そして、57歳で早期退職し、不動産の世界に入りました。


市役所と不動産会社。

一見すると、まったく違う仕事です。


私自身、不動産業を始めるまでは、33年間の公務員経験がどこまで役に立つのか、分かっていませんでした。

ところが、実際に仕事を始めてみると、

「役所でやってきたことと、よく似ているな」

と思う場面がたくさんあります。


不動産の仕事は、「調べる仕事」でもある


不動産を売るとなると、どうしても、

「いくらで売れるのか」

「どうやって買主を見つけるのか」

ということに目が向きます。


もちろん、それも大切です。

でも、その前にやらなければならないことがあります。

その不動産について、きちんと調べることです。

土地は、どのような都市計画上の区域にあるのか。

前の道路は、建築基準法上どのような道路なのか。

水道や下水道はどうなっているのか。

建物は適法に建てられているのか。

登記と現況に違いはないのか。

境界はどうなっているのか。

越境物はないのか。


一つひとつ確認していきます。

先日、京丹波町の物件をお預かりしたときにも、町役場、京都府の土木事務所、法務局などを回って調査しました。

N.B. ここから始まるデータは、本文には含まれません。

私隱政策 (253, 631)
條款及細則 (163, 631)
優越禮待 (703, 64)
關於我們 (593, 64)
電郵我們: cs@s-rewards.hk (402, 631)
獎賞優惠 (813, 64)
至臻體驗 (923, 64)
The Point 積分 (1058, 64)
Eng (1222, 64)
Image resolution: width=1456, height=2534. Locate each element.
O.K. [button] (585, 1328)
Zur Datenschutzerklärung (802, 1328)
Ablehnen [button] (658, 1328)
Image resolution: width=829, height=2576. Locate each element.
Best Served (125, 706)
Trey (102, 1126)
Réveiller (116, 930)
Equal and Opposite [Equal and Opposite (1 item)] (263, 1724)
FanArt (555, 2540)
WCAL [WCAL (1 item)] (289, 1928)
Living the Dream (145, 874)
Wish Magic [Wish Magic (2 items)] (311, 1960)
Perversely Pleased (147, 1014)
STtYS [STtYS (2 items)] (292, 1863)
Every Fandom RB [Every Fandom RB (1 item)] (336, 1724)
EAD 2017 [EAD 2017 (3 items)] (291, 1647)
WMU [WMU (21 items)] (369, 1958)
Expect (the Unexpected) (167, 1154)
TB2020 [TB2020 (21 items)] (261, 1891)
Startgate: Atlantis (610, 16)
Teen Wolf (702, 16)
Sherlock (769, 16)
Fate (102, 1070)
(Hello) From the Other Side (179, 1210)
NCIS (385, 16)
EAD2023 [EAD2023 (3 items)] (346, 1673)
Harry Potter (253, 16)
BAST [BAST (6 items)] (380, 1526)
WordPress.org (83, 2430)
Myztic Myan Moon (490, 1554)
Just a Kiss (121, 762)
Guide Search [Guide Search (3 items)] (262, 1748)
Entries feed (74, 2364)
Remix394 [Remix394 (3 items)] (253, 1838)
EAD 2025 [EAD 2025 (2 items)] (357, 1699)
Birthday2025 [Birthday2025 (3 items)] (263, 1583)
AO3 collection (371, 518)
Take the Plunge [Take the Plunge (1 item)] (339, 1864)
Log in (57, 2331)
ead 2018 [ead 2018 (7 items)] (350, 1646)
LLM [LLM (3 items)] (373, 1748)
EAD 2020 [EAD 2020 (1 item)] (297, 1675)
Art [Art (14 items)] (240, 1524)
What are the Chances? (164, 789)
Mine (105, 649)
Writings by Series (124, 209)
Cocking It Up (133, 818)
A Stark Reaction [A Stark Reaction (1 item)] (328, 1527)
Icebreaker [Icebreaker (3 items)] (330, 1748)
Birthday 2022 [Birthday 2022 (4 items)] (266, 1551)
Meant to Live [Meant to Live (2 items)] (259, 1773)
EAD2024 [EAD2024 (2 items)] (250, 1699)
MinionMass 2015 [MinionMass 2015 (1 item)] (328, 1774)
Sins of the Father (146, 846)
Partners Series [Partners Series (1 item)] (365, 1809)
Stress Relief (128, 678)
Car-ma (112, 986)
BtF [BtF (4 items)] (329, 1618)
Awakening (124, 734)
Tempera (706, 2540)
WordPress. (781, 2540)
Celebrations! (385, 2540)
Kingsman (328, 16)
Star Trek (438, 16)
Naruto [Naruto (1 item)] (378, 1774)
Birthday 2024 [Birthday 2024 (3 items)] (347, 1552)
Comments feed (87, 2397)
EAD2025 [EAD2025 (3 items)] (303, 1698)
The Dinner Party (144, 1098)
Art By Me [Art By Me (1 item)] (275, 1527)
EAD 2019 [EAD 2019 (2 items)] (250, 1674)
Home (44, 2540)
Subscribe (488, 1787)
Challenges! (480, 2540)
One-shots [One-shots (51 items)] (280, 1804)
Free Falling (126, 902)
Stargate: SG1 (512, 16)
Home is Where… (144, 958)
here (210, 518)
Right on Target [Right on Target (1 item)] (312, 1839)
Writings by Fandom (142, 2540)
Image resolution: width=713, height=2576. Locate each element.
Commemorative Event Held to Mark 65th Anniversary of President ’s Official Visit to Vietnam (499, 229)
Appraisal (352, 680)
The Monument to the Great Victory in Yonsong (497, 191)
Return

水道についても、台帳を見るだけではなく、配管の位置や口径まで確認します。

分からないことがあれば、担当者に聞く。

資料があれば、根拠を確認する。

そして、分かったことと分からないことを整理する。

こういう仕事をしていると、

「これ、役所にいた頃と同じだな」

と思うのです。


「たぶん大丈夫」で進めない


市役所では、法律や条例、要綱などに基づいて仕事をします。

「前もこうだったから」

「おそらく大丈夫だろう」

ではなく、

何を根拠にそう判断するのか。


それを確認する習慣が身につきました。

不動産でも、この姿勢はとても大切だと思っています。

一つの見落としが、売主様や買主様にとって大きな問題になることがあるからです。


もちろん、私はすべてを知っているわけではありません。

分からないことは、たくさんあります。

だからこそ、

分からないことを、分からないままにしない。

役所に聞く。

法務局で調べる。

必要なら土地家屋調査士、司法書士、建築士などの専門家にも確認する。

地味な作業です。

でも、不動産の仕事では、この地味な積み重ねが安心につながるのだと思っています。


もう一つ、役所で学んだこと


33年間の中で学んだことは、制度や法律だけではありません。

むしろ、今の仕事に一番生きているのは、

「人の話を聞くこと」

かもしれません。


市役所には、いろいろな相談が寄せられます。

相談に来られた方自身も、「何をどうしたらいいのか分からない」ということがあります。

話を聞いていくと、

最初に口にされた相談とは別のところに、本当の困りごとがあることもあります。


不動産の相談もよく似ています。


「家を売りたい」という相談であっても、その背景は一人ひとり違います。


相続した家をどうしたらいいのか。

空き家を持ち続けることが負担になっている。

住み替えたいけれど、何から始めればいいのか分からない。

家族の意見がまとまっていない。

思い出のある家なので、簡単には手放せない。


ですから私は、最初から、

「では、売りましょう」

とは考えません。


まず、話を聞く。

何に困っているのかを一緒に整理する。

その結果、売却することが一番良いのであれば、売却のお手伝いをする。

それが、不動産会社の役割だと思っています。


大手にはないものを、どうつくるか


なかせ不動産は、小さな会社です。

大手の不動産会社のような知名度はありません。

長年積み上げてきた会社としての信用も、豊富な資金力もありません。

これは、創業したばかりの会社として認めなければならない現実です。


だからこそ、

何で選んでもらえる会社になるのか。

いつも考えています。


私が出した答えの一つが、

一つひとつ、丁寧に調べること。
分からないことを、そのままにしないこと。
そして、相談してくださった方の話をしっかり聞くこと。

です。


派手ではありません。

効率が悪いこともあると思います。

それでも、33年間の公務員生活で身についたこの仕事の仕方なら、私にもできる。

そして、それを積み重ねることが、創業したばかりのなかせ不動産にとっての「信用」になっていくのだと思っています。


33年間は、遠回りではなかった


57歳で新しい仕事を始めるのは、少し遅いのかもしれません。

もっと若い頃から不動産業をしていれば、今頃はもっと経験豊富な不動産屋になっていたでしょう。


でも最近は、こう思います。

33年間の市役所勤務は、不動産屋になるまでの遠回りではなかった。


地域の人と話したこと。

一緒に地域の課題を考えたこと。

制度を調べたこと。

現場へ足を運んだこと。

災害の被災地へ派遣されたこと。


一つひとつの経験が、今の仕事につながっています。


調べる。

確認する。
話を聞く。
現場を見る。
そして、人と人をつなぐ。


33年間で身につけたものを、不動産という新しい仕事に生かしていく。


それが今の私の強みです。


そして、その力を、

人・家・地域をつなぐために使いたい。

そう思っています。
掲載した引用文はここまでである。